Because symptoms can change over time, the presentation may change over time as well.

Causes

Scientists are studying causes and risk factors to find ways to manage and reduce cases of ADHD. The causes and risk factors for ADHD are unknown, but research shows that genetics play an important role. Recent studies link genetic factors with ADHD.
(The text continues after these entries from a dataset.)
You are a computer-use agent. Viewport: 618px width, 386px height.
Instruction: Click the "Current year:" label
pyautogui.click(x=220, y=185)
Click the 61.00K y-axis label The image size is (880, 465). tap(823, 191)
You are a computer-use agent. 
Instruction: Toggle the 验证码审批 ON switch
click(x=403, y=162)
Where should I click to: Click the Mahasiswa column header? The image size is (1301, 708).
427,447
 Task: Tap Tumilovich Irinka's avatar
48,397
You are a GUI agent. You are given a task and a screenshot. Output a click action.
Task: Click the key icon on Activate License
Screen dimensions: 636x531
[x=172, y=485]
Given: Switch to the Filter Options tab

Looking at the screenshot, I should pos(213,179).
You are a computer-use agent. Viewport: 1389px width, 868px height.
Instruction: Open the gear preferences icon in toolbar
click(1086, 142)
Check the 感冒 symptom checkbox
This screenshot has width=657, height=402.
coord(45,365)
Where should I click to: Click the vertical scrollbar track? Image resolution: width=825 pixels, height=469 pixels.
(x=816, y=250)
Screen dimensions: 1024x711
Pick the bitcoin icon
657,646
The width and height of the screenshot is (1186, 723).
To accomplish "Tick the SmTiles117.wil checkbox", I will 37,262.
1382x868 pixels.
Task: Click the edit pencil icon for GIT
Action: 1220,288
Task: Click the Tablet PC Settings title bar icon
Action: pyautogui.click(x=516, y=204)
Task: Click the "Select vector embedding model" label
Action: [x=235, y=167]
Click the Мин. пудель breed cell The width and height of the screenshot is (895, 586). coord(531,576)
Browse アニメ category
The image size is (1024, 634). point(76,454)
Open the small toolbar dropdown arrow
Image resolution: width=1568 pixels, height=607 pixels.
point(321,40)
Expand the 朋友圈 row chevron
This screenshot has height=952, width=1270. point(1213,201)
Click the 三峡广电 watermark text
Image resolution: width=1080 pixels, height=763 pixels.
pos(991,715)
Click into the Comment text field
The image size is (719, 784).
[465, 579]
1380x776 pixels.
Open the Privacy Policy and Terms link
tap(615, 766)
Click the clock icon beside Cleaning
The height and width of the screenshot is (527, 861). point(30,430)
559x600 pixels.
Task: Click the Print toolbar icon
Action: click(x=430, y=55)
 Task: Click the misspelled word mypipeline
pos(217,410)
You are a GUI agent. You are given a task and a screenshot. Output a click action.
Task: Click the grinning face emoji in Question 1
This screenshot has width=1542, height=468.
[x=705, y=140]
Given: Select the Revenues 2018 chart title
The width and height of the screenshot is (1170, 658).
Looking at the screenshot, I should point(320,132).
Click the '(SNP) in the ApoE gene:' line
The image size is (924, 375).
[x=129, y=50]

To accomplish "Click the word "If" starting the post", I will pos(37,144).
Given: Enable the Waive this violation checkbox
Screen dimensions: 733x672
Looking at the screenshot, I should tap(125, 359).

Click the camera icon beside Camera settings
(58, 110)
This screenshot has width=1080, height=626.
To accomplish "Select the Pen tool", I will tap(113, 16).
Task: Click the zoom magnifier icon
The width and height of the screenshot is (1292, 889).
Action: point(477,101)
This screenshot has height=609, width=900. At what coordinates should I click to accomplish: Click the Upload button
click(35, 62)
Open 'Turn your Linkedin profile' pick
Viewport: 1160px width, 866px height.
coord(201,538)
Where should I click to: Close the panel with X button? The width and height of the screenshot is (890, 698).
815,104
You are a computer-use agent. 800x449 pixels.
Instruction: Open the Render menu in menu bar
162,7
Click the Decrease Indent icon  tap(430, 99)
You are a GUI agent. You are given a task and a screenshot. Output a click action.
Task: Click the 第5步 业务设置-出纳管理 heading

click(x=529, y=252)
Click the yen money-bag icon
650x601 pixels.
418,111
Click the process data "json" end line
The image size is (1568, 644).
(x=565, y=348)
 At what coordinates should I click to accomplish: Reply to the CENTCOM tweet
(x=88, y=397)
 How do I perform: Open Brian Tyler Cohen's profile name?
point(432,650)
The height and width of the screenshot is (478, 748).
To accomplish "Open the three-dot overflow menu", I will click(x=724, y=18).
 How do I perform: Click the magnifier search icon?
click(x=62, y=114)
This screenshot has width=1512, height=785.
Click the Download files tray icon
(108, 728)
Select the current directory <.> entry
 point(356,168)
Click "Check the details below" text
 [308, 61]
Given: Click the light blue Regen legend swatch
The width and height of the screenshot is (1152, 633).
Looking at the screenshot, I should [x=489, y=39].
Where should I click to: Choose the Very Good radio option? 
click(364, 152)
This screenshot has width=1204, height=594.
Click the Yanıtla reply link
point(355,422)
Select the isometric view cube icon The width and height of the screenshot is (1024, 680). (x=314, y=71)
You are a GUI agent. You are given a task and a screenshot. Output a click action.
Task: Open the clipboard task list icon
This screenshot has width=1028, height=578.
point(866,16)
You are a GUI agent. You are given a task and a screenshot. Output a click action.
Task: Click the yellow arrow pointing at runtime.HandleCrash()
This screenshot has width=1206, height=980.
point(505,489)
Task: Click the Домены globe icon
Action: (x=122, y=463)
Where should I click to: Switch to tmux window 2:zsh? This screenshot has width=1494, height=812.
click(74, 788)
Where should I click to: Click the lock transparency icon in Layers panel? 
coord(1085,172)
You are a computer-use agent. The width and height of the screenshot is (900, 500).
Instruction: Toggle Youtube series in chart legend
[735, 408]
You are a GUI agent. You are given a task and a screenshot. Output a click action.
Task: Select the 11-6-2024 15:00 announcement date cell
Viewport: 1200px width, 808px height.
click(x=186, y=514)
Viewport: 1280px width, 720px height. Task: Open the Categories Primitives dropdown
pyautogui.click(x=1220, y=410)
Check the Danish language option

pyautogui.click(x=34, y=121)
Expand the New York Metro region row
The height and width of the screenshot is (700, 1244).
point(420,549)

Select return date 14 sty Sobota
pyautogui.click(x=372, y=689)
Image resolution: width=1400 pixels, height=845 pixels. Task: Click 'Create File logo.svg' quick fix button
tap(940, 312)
In addition to genetics, scientists are studying other possible causes and risk factors:

  • Brain injury
  • Exposure to environmental risks (e.g., lead) during gestation or at a young age
  • Alcohol and tobacco exposure during gestation
  • Premature delivery
  • Low birth weight

Research does not support the popularly held views that ADHD is caused by eating too much sugar, watching too much television, parenting, or social and environmental factors, such as poverty or family chaos. Of course, many things, including these, might make symptoms worse. But the evidence is not strong enough to conclude that they are the main causes of ADHD.

When to see a doctor

If you or your doctor has concerns about ADHD, you can take your child to a specialist such as a child psychologist, child psychiatrist, or developmental pediatrician, or you can contact your local early intervention agency (for children under 3) or public school (for children 3 and older).

Diagnosis

Determining if a child has ADHD is a process with several steps. There is no single test to diagnose ADHD, and many other problems—such as anxiety, depression, trouble sleeping, and certain learning disabilities—can have similar symptoms. One step of the process involves having a medical exam, including hearing and vision tests, to rule out other problems with symptoms similar to ADHD’s. Diagnosing ADHD usually includes a checklist for rating ADHD symptoms and taking a history of the child from parents, teachers, and sometimes, the child.

Treatments

In most cases, ADHD is best treated with a combination of behavior therapy and medication. For children aged 4–5 with ADHD, behavior therapy, particularly for parents, is recommended before medication is tried. What works best can depend on the child and family. Good treatment plans will include close monitoring, follow-ups, and making changes along the way.